Consider two full column rank matrices $A$ and $B$. If any non-zero linear combination of $A$ does not lie in the space spanned by $B$, can we say that $[A,B]$ is also of full column rank?
Or, if any linear combination of $A$ is linearly independent of any linear combination of $B$, can we say that $[A,B]$ is of full column rank?
On
Based on your explanation, I considered in terms of matrix.
Let $A=[a_1,...a_p]$ and $B=[b_1,...,b_q]$ and both $A$ and $B$ are of full column rank.
Let us denote the linear combination of $A$ and $B$ given by $x=A \alpha+B \beta$ where $\alpha$ is $p \times 1$ and $\beta$ is $q \times 1$. When $[A,B]$ is full rank, $x=0$ only when $\alpha=\beta=0$.
Since $B$ is of full column rank, we can define $M_B=I-B(B'B)^{-1}B'$. Multiplying this to $x$, we have $M_B x=M_B A\alpha=0$. Since $A$ does not lie in the column space of $B$, it follows that $M_BA \neq 0$. Hence, $M_B x=M_B A\alpha=0$ only when $\alpha=0$.
Is my proof correct or missing something?
Note: I've submitted an edit to this post to change the hypothesis "If any linear combination of $A$ does not lie in the space spanned by $B$" to "If any non-zero linear combination of $A$ does not lie in the space spanned by $B$".
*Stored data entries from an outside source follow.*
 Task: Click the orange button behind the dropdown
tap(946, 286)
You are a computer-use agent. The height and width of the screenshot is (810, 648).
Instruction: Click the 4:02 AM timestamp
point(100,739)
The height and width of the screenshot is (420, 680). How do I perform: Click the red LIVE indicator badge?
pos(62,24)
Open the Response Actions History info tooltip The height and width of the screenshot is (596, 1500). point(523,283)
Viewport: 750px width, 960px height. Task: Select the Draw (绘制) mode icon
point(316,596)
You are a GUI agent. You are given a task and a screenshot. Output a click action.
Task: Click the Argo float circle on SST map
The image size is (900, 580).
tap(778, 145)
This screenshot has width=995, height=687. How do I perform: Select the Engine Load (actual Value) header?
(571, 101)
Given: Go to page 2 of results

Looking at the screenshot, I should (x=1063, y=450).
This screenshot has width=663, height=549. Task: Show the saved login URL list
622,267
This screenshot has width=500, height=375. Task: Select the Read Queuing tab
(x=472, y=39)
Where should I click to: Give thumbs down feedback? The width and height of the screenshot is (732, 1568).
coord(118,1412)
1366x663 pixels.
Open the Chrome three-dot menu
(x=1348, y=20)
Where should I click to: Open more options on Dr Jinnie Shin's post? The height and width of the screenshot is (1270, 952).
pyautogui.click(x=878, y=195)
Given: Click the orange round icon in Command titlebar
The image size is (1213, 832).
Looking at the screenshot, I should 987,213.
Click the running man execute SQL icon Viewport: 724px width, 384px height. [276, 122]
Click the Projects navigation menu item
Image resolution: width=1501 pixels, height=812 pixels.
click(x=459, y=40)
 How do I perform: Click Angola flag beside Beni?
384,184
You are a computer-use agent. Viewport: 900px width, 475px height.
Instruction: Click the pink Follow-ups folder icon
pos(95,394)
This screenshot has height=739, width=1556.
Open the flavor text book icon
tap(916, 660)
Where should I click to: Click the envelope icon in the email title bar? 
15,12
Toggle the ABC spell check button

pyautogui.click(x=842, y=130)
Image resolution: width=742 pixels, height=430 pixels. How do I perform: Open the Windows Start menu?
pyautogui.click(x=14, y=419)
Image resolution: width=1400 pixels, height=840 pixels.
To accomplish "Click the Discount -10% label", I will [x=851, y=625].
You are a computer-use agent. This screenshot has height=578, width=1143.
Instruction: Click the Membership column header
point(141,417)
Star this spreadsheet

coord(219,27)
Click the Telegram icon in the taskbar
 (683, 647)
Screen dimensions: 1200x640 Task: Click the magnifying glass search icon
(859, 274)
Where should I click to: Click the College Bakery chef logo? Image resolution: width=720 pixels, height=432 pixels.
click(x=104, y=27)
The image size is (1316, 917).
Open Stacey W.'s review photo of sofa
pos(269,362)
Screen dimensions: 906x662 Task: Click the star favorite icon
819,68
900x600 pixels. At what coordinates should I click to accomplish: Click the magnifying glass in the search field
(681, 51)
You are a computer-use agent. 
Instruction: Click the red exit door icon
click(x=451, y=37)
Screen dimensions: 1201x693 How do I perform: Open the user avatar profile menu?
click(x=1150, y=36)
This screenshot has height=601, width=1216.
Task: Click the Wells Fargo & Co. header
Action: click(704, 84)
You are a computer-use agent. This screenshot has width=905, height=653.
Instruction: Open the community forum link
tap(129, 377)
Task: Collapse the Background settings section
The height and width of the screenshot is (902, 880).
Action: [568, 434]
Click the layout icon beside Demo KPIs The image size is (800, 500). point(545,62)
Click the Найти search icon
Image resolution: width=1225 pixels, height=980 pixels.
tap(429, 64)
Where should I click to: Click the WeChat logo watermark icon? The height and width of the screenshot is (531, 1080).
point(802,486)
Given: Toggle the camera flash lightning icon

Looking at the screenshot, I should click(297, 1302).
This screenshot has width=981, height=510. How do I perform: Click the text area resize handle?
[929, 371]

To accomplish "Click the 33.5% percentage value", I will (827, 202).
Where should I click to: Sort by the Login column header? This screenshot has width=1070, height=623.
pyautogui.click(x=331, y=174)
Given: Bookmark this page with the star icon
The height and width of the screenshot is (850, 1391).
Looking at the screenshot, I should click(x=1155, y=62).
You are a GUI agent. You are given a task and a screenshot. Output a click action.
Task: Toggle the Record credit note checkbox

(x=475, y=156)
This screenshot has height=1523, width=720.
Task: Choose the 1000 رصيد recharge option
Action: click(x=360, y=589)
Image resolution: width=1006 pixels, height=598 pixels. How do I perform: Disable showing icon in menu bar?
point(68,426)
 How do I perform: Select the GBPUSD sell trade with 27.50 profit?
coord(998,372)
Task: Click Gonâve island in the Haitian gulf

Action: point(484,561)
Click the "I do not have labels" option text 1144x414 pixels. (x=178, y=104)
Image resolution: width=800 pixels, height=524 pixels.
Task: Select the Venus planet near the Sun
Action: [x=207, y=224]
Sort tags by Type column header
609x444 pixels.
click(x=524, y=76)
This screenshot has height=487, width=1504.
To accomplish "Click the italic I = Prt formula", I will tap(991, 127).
Denote the column vectors of $A$ by $v_1, \dots, v_m$ and the column vectors of $B$ by $u_1, \dots, u_m$. Then $[A, B]$ has full column rank if the set of vectors $\{v_1, \dots, v_m, u_1, \dots, u_n\}$ is linearly independent. Consider the linear combination
$$a_1v_1 + \dots + a_mv_m + a_{m + 1}u_1 + \dots + a_{m + n}u_n$$
where $a_1, \dots, a_{n + m}$ are scalars and not all $a_i$ are zero. If $a_{m + 1} = a_{m + 2} = \dots = a_{m + n} = 0$, then this linear combination is non-zero since $A$ has full column rank. Similarly, if $a_1 = a_2 = \dots = a_m = 0$, this linear combination is non-zero since $B$ has full column rank. So, suppose there are some $a_i, a_j$, $1 \leq i \leq m$, $m + 1 \leq j \leq m +n$ such that $a_i, a_j \neq 0$. Then if our linear combination above is zero, we have
$$a_1v_1 + \dots + a_mv_m = -(a_{m + 1}u_1 + \dots + a_{m + n}u_n)$$
where $a_1v_1 + \dots + a_mv_m \neq 0$ since $A$ has full column rank. But then we have a non-zero vector in the column space of $A$ contained in the column space of $B$, a contradiction. Therefore, our set of vectors $\{v_1, \dots, v_m, u_1, \dots, u_n\}$ is linearly independent and $[A, B]$ has full column rank.